____ Recorded data

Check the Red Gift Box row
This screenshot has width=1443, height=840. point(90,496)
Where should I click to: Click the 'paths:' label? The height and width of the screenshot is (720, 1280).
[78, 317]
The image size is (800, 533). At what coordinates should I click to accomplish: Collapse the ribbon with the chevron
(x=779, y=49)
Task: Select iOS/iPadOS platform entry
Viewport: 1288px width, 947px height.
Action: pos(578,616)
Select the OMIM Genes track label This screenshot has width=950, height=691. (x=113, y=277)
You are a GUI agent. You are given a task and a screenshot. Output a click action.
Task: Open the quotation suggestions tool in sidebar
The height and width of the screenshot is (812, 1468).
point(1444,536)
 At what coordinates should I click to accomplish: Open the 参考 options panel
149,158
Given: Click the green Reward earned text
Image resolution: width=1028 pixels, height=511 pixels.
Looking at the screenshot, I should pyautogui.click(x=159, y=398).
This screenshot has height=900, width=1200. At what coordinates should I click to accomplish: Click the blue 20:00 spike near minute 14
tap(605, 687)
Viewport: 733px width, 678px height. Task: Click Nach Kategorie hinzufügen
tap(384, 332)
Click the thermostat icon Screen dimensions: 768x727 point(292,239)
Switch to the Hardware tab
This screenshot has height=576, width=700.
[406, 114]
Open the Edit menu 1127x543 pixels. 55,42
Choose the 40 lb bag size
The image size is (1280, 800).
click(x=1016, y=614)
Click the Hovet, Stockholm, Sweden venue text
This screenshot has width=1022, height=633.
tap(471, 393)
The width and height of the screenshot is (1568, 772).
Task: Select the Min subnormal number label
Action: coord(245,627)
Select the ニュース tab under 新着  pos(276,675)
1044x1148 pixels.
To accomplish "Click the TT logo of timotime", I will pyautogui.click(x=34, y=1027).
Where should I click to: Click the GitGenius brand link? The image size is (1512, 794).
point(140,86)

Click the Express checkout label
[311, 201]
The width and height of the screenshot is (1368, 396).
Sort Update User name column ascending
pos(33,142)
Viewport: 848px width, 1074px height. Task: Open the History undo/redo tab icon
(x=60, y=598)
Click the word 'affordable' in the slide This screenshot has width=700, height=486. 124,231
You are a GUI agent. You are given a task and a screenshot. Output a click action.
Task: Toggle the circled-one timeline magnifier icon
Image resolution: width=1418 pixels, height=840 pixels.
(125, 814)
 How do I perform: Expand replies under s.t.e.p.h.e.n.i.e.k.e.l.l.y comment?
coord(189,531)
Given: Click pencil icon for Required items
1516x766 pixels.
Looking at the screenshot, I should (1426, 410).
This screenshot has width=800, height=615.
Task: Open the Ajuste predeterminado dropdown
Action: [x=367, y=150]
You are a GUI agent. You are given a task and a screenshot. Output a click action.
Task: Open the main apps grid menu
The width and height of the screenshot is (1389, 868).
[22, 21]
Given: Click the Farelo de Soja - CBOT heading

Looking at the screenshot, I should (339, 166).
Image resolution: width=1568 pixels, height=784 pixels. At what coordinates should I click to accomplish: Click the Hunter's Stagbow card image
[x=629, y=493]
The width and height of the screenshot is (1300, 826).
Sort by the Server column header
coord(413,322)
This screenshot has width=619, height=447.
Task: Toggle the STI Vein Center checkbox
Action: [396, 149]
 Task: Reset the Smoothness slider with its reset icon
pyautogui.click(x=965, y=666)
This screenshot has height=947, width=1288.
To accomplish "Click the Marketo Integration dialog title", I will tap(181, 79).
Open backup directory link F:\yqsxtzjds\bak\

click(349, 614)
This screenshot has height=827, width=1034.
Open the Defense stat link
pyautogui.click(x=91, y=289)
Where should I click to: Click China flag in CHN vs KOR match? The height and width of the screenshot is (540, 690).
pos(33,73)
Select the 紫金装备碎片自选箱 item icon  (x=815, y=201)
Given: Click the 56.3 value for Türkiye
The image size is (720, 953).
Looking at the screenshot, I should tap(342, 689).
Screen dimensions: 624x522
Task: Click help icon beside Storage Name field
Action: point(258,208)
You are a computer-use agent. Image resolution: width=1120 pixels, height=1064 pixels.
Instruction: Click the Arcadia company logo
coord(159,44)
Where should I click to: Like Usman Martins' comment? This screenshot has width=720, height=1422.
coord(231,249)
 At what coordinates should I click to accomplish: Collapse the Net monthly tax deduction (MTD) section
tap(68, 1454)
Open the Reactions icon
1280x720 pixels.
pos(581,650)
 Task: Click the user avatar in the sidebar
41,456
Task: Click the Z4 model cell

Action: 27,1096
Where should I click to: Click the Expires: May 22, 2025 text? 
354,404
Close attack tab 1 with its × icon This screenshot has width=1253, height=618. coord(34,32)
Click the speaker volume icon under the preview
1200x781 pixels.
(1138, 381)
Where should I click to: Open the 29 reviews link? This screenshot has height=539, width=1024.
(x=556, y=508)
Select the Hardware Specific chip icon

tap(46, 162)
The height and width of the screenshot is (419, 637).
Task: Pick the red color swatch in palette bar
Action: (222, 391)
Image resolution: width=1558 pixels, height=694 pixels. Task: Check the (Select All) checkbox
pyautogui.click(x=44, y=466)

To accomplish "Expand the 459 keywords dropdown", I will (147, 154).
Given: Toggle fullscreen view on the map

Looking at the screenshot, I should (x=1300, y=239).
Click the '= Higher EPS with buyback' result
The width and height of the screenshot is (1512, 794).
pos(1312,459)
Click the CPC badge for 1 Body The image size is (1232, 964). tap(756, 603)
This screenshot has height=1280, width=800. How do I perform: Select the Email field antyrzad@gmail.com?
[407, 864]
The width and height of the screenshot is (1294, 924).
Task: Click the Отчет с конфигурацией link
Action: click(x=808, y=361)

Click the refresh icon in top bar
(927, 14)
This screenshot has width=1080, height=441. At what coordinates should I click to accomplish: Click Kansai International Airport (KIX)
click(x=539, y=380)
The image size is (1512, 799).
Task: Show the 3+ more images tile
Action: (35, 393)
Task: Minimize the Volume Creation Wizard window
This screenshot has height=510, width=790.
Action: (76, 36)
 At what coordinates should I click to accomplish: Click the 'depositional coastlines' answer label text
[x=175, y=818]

________

» Work instructions: For this exercise, please output exactly the lines above starting at the line with "The width and height of the screenshot is (1368, 396)." and ending at the line with "Given: Click pencil icon for Required items", ends included.

» Output for this exercise:
The width and height of the screenshot is (1368, 396).
Sort Update User name column ascending
pos(33,142)
Viewport: 848px width, 1074px height. Task: Open the History undo/redo tab icon
(x=60, y=598)
Click the word 'affordable' in the slide This screenshot has width=700, height=486. 124,231
You are a GUI agent. You are given a task and a screenshot. Output a click action.
Task: Toggle the circled-one timeline magnifier icon
Image resolution: width=1418 pixels, height=840 pixels.
(125, 814)
 How do I perform: Expand replies under s.t.e.p.h.e.n.i.e.k.e.l.l.y comment?
coord(189,531)
Given: Click pencil icon for Required items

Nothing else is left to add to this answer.